Support DISTINCT for STRING_AGG
Currently STRING_AGG aggregates all strings passed as an input. It would be very useful to support DISTINCT, so it would concatenate unique strings only.
CREATE TABLE dbo.Test (a VARCHAR(255))
INSERT INTO dbo.Test (a)
SELECT STRING_AGG(a, ',') FROM dbo.Test t
It returns: 'Str1,Str2,Str1'
SELECT STRING_AGG(DISTINCT a, ',') FROM dbo.Test t
It would return: 'Str1,Str2'
please add this ...
Marcus Koch commented
I'm puzzled why this needs a vote and has not been implemented in the first place. Why is Microsoft so often just selling half-baked bread?
Nima Veze commented
Would be nice, thumbs up!
same time,hope string_agg become windows function,support over clause.
Agreed. Postgresql has had support for the DISTINCT keyword in STRING_AGG clauses for a while now, and the need for a subquery to handle the deduplicating makes the query a lot messier than it would otherwise need to be.
Solomon Rutzky commented
While I did up-vote this suggestion, there's no telling if/when it will be implemented. So, just to put this out there: I have included a SQLCLR aggregate function in my SQL# SQLCLR library ( https://SQLsharp.com/ ). It's called "Agg_JoinPlus", and is only available in the Full (i.e. paid) version, not in the Free version (which does include "Agg_Join" and "Agg_JoinDelim", but neither one handles ordering or duplicate removal). It works as follows:
tab.[col], -- Value NVARCHAR(4000)
N',', -- Delimiter NVARCHAR(4000)
tab.[col], -- OrderBy NVARCHAR(4000)
1, -- Ordering TINYINT: 0 = none, 1 = ASC, 2 = DESC
NULL, -- InitialDelimiter NVARCHAR(4000)
NULL, -- MinRecordsNeededForInitialDelimiter INT
NULL, -- FinalDelimiter NVARCHAR(4000)
NULL, -- MinRecordsNeededForFinalDelimiter INT
NULL, -- NullReplacement NVARCHAR(4000)
1, -- RemoveEmptyEntries BIT
1, -- DuplicateHandling TINYINT: 0 = keep, 1 = remove (i.e. DISTINCT)
1 -- Use Compression (to save on memory) BIT
FROM (VALUES ('a'), ('c'), ('b'), ('d'), (''), ('c')) tab(col);
Although it's not free, it does handle removing duplicates, and works with SQL Server as far back as 2008. The only platform is does not run on is Azure SQL Database since that no longer supports SQLCLR.

**Written exercise 1**
Name every aggregate function from the SQL# library that the STRING_AGG thread mentions.
**Written exercise 2**
Print the portion of the STRING_AGG thread starting with "1 -- Use Compression" and going on through "longer supports SQLCLR.".

(Stored data)

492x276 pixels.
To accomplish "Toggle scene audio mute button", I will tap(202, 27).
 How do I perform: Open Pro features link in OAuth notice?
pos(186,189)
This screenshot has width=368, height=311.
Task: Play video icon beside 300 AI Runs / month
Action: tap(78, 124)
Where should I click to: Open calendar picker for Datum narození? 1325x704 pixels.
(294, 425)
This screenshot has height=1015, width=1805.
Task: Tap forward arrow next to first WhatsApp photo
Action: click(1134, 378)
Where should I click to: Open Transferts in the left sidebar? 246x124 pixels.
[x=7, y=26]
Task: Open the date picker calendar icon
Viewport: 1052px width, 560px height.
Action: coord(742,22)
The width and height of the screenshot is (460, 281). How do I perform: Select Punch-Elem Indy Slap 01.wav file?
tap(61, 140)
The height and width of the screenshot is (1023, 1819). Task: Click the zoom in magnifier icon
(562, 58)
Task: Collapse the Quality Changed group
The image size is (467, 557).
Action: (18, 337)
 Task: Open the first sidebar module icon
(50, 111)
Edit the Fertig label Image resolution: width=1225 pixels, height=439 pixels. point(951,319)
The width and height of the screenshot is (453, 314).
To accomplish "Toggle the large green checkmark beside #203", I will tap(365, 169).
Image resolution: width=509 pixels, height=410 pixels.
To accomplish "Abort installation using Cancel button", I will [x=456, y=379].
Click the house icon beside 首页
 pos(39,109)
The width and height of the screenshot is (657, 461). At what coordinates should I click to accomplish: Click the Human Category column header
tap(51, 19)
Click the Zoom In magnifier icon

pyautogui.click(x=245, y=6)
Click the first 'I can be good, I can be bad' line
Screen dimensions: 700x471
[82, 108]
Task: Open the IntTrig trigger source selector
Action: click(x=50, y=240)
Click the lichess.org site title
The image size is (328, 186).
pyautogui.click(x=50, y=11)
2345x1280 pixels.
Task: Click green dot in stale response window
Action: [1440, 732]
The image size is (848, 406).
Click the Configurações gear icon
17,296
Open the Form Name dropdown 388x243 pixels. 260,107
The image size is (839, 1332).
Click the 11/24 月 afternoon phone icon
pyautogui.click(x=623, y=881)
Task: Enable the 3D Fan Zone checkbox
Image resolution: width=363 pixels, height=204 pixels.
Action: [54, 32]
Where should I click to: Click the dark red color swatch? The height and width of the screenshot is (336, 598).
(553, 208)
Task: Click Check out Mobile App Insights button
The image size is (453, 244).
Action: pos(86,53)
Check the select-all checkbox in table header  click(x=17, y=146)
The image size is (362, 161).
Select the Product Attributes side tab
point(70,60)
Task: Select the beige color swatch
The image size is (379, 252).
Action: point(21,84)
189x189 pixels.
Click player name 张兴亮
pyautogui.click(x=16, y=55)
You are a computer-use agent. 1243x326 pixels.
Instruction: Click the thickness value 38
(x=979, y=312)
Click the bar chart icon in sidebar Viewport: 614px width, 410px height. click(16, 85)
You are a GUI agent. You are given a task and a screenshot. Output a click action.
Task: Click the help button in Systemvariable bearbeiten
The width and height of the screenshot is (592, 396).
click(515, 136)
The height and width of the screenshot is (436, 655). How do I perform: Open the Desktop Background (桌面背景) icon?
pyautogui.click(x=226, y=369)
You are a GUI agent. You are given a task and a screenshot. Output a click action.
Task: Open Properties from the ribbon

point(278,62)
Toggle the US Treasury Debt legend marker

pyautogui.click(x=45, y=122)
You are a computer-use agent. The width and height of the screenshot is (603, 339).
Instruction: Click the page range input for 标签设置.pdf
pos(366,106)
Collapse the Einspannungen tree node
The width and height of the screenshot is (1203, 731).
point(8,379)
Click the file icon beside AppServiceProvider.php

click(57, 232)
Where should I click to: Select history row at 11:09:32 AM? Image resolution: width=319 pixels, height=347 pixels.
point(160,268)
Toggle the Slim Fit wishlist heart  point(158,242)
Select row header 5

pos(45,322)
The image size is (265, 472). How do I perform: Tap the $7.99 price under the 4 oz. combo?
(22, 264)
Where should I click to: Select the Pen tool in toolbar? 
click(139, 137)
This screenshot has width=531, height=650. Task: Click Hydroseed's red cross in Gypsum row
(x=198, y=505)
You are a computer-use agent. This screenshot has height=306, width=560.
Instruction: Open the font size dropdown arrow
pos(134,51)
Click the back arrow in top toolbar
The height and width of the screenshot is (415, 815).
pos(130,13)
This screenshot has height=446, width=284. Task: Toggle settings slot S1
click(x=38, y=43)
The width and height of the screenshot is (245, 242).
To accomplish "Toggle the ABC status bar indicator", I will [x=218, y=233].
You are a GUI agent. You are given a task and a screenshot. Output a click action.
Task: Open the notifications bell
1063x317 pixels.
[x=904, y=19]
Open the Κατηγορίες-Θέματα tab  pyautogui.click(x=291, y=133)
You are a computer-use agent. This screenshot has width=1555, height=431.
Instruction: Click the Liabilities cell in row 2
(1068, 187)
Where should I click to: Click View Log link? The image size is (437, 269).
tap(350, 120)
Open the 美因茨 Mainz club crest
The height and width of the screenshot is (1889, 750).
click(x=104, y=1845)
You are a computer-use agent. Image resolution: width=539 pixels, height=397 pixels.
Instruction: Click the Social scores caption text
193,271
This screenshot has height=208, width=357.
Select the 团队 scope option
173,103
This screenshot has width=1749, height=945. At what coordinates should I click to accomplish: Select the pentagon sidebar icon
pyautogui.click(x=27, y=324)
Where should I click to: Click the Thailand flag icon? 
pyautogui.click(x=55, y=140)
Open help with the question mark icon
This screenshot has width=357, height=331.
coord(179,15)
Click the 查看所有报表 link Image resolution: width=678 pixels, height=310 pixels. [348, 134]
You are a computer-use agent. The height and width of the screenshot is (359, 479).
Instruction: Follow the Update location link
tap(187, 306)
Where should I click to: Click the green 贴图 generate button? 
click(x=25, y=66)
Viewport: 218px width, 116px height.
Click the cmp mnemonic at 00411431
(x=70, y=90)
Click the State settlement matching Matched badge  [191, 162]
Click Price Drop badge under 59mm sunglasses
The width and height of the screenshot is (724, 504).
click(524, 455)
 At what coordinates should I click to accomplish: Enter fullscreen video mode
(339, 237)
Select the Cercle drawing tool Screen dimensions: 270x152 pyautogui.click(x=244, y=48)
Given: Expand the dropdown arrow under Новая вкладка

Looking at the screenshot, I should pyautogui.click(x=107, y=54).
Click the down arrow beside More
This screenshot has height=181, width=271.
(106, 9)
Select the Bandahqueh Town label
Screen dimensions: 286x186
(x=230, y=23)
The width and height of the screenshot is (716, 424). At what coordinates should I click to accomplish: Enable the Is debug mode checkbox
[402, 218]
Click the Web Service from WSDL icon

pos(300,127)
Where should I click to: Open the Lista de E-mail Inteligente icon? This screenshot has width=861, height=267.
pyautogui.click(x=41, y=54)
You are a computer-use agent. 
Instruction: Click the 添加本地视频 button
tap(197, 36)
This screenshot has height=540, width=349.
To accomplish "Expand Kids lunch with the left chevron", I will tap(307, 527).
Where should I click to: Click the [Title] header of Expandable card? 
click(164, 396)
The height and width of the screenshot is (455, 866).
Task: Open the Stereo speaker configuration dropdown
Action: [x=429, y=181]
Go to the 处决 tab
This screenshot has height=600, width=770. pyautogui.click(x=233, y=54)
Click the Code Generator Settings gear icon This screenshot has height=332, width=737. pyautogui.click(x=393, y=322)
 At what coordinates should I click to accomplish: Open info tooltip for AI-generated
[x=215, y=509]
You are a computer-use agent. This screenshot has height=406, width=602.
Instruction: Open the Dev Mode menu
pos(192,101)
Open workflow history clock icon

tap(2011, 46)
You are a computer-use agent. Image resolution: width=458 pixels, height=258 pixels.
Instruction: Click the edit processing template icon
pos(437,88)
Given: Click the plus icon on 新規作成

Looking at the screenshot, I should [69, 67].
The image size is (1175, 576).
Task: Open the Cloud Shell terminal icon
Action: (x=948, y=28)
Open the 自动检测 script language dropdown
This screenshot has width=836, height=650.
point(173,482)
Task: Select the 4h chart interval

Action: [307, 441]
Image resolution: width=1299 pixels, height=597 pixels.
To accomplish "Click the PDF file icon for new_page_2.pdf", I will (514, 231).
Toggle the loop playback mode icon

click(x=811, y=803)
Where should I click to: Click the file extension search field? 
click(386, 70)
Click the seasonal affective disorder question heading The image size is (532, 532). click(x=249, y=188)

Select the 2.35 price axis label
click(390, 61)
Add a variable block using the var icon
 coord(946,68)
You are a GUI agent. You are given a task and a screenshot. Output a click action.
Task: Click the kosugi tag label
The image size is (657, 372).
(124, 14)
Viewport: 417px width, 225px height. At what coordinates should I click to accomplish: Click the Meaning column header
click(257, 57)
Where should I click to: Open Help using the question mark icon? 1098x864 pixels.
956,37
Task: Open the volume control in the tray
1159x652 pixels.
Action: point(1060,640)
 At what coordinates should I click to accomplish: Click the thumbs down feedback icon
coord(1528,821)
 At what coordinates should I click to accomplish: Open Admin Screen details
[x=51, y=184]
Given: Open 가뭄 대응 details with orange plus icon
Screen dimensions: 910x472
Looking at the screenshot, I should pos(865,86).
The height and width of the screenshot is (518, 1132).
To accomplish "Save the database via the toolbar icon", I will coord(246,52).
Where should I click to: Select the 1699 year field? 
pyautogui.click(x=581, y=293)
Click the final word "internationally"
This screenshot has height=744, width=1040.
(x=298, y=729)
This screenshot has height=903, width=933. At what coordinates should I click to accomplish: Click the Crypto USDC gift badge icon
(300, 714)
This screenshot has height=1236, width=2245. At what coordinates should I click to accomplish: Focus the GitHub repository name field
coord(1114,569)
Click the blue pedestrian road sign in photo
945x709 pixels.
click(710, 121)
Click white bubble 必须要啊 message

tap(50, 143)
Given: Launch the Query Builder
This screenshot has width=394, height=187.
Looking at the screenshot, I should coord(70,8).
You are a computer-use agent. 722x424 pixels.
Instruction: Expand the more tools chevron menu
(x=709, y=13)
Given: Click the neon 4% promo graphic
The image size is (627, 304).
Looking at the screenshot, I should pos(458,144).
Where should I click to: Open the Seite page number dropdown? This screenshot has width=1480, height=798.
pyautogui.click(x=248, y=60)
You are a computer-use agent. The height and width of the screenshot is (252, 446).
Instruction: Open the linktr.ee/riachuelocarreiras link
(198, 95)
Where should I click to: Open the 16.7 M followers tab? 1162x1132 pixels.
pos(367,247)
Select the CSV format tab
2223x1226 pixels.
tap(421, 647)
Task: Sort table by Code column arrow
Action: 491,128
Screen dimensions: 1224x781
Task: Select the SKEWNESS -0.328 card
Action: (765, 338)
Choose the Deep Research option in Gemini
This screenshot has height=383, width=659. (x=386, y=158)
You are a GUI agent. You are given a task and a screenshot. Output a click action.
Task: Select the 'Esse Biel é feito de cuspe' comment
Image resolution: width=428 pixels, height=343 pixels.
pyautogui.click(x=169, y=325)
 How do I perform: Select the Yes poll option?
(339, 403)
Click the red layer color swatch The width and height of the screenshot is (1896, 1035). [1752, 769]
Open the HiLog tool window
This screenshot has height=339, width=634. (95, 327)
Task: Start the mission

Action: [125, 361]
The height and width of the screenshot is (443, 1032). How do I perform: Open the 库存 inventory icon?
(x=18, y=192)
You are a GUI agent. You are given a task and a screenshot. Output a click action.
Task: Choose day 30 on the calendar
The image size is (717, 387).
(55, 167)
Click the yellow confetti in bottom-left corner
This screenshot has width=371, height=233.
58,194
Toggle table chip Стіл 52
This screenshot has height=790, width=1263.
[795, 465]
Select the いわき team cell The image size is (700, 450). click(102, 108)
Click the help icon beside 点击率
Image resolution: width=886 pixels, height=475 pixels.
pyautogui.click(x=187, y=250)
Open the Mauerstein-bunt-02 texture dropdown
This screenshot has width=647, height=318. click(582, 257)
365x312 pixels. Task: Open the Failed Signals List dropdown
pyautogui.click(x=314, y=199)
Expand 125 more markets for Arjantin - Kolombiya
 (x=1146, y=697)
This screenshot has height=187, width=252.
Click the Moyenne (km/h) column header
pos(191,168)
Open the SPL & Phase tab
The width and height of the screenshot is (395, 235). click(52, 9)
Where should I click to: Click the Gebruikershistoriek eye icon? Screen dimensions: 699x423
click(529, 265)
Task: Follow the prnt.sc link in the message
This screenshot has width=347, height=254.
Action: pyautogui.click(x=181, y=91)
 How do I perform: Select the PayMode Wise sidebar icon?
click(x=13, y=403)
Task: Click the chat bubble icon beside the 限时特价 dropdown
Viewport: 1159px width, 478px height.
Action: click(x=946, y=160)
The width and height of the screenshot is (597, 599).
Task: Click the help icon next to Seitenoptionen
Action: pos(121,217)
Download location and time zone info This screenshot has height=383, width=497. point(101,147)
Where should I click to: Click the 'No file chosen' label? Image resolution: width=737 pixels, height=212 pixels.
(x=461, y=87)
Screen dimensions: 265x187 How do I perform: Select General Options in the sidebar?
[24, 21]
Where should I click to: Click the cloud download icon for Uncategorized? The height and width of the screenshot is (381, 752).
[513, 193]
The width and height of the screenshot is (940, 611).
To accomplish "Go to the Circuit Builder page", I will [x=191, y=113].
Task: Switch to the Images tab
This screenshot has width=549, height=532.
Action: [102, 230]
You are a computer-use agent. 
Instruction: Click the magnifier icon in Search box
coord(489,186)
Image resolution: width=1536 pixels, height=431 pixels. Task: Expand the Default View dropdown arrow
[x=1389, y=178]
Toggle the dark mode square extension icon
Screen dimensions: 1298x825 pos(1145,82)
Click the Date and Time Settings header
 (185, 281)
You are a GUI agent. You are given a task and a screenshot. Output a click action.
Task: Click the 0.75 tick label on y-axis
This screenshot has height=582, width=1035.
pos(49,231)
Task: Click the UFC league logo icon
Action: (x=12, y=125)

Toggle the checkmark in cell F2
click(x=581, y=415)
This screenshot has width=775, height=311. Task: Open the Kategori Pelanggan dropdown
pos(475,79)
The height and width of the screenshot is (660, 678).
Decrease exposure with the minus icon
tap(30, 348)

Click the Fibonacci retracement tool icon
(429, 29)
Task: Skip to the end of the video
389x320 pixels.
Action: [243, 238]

**Complete output 1**
Agg_JoinPlus, Agg_Join, Agg_JoinDelim

**Complete output 2**
1 -- Use Compression (to save on memory) BIT
FROM (VALUES ('a'), ('c'), ('b'), ('d'), (''), ('c')) tab(col);
Although it's not free, it does handle removing duplicates, and works with SQL Server as far back as 2008. The only platform is does not run on is Azure SQL Database since that no longer supports SQLCLR.